Concepts

Resolution order

How defineEnv merges defaults, config files, and environment variables — and what happens when a required leaf has no value.

For every leaf in the schema, defineEnv looks in this order. Later sources win.

  1. defaults — inline fallbacks passed to defineEnv({ defaults: … }).
  2. config — the loaded per-environment object.
  3. Environment variable — the value pulled from runtimeEnv (see below).
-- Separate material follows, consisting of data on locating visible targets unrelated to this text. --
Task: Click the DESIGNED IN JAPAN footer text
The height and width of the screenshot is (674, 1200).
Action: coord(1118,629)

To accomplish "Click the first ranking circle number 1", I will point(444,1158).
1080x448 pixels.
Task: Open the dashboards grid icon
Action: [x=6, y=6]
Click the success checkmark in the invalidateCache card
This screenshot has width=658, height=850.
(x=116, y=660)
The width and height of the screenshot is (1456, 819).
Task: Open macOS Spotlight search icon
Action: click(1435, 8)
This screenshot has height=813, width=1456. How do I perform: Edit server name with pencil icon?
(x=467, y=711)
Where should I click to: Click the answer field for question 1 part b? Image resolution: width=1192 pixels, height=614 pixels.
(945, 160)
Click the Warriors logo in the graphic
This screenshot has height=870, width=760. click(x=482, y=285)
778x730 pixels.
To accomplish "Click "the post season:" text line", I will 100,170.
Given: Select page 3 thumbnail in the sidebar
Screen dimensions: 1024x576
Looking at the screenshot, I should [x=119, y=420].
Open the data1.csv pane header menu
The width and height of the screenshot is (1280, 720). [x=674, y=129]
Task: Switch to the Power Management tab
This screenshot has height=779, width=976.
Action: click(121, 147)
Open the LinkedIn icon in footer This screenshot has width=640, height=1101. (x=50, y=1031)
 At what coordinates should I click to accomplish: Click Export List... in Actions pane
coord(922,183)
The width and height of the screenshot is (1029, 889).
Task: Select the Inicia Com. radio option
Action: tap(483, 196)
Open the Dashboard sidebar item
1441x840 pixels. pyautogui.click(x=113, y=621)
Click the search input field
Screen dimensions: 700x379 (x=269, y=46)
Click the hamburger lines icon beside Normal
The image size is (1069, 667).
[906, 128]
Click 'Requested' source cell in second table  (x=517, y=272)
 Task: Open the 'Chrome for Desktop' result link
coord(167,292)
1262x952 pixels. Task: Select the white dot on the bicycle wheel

On the server that's process.env; in the browser it's window.__env, hydrated by <EnvScript />.
defineEnv({
  schema: Env,
  defaults: { server: { PORT: 3000 } },  // 1
  config,                                // 2
  // runtimeEnv defaults to process.env or window.__env  // 3
});

What happens when nothing matches

If a leaf is required and has no value from any source, defineEnv throws naming the dot-path:

Invalid value at "server.PORT": Required

Schema-level defaults (z.string().default(…)) still apply normally; defaults in defineEnv is for values you only know at wiring time, not at schema-definition time.

What runtimeEnv is for

By default runtimeEnv is process.env (server) or window.__env (browser, populated by <EnvScript /> or readEnv()). Override it when you need to:

  • Inject a fixture in tests.
  • Read from a non-default global (e.g. Deno.env.toObject()).
  • Combine multiple sources before merging.
defineEnv({ schema: Env, config, runtimeEnv: { ...process.env, ...overrides } });

Type checking of inputs

  • config is checked against Config<typeof Env> — the input type of every leaf (pre-coercion).
  • defaults is checked against the output type (post-coercion), because defaults skip the schema's coercion step.

So db: { URL: 42 } in defaults is a compile error if URL is z.string(), even though the schema would accept 42 after coercion in config.